### SELECTED EXTRACT:
──────────

I've heard this is frustrating for other dog owners as well. There are a lot
of people whose dogs need to be socialized better and they try to keep them on
leash, and it's pretty much impossible to go to an open space without off
leash dogs.

I'm still 100% in favor of creating a lot of excellent off leash areas, and
most dog owners are considerate. But it does frustrate me that enforcement is
so lax that there is pretty much nowhere in SF that isn't used as an off leash
area.

BTW, if you're moving to SF, "dog wars" are definitely something you'll get
used to. Lots of emotion in SF around this one.

------
kjackson2012
I was getting ready to roll up my sleeves and begin critiquing on how it was
wrong (how could a kid who has been here 9 months know anything blah blah
blah), but this is actually a very excellent article. He pretty much hits it
right on the head, and I've lived in this area for 15 years now.

──────────

### DATA SECTION:
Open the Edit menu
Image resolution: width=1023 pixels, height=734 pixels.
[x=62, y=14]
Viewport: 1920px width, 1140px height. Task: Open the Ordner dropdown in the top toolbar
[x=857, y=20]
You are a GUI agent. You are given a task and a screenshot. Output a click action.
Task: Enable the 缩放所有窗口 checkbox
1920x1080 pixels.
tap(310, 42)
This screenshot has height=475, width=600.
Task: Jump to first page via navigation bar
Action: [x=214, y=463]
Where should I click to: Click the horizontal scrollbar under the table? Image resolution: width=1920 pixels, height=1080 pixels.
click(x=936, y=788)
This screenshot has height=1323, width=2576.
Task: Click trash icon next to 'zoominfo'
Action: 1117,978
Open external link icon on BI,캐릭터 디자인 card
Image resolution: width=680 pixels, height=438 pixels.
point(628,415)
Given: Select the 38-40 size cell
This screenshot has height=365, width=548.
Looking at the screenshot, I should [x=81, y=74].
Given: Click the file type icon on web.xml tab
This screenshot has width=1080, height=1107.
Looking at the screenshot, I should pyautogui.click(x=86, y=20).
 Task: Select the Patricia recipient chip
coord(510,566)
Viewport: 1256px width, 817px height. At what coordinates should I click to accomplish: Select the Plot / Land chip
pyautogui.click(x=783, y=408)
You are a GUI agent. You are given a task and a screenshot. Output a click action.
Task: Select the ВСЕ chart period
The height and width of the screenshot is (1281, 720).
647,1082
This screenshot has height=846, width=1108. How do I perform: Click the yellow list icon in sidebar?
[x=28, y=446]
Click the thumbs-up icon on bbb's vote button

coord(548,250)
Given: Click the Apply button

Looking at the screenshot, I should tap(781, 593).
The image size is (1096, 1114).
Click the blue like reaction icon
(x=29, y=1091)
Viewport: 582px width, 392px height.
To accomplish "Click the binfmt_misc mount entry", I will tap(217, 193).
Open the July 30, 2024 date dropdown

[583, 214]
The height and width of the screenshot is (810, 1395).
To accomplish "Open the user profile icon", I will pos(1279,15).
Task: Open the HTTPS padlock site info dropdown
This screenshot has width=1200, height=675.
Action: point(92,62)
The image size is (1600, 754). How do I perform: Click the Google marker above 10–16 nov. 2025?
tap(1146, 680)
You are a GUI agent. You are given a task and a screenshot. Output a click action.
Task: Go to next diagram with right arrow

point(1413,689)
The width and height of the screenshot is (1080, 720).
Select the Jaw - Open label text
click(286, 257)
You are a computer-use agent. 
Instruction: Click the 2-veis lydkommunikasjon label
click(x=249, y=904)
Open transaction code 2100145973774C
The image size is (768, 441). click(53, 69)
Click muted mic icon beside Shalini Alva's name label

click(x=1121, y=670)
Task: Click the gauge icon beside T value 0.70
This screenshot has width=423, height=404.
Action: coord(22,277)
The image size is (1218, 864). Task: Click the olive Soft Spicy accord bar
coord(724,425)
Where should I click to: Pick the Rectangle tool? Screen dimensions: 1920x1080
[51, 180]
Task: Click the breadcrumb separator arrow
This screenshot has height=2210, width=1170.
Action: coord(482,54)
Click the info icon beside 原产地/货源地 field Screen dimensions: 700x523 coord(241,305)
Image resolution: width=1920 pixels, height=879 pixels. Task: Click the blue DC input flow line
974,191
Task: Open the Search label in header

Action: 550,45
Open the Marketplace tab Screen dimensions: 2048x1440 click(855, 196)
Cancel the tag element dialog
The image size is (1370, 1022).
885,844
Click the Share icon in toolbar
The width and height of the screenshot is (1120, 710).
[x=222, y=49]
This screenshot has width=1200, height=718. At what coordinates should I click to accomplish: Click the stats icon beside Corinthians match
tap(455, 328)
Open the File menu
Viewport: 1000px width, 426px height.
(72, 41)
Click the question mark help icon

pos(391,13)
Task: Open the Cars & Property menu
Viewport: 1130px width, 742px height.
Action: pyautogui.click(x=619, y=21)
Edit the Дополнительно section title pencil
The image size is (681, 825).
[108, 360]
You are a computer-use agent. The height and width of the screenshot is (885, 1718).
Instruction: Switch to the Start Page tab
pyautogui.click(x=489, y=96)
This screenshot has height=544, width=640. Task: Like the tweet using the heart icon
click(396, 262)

──────────

### TO-DO LIST:
[1] In the San Francisco forum thread, how long does kjackson2012 say they have lived in the area?
[2] Can you pick up the San Francisco forum thread from where it stops and continue it?
The lines have nothing to do with the San Francisco forum thread.

### RESPONSES BY TASK:
[1] 15 years.

[2]
Great post!

------
crusso
SF is nice. I spent time living in different areas along the peninsula, but
definitely enjoyed living more toward the south, like in Mountain View or
Sunnyvale. Easy access to SF or SJ. Lower rent. Easier access to good hiking
at Rancho San Antonio, easy drive to Santa Cruz.

------
rachelbythebay
Any time I see something like this, I always think about writing a
counterpoint. Then I realize it's been done by someone else.

[http://al3x.net/2009/10/04/so-youre-moving-to-san-
francisco....](http://al3x.net/2009/10/04/so-youre-moving-to-san-
francisco.html)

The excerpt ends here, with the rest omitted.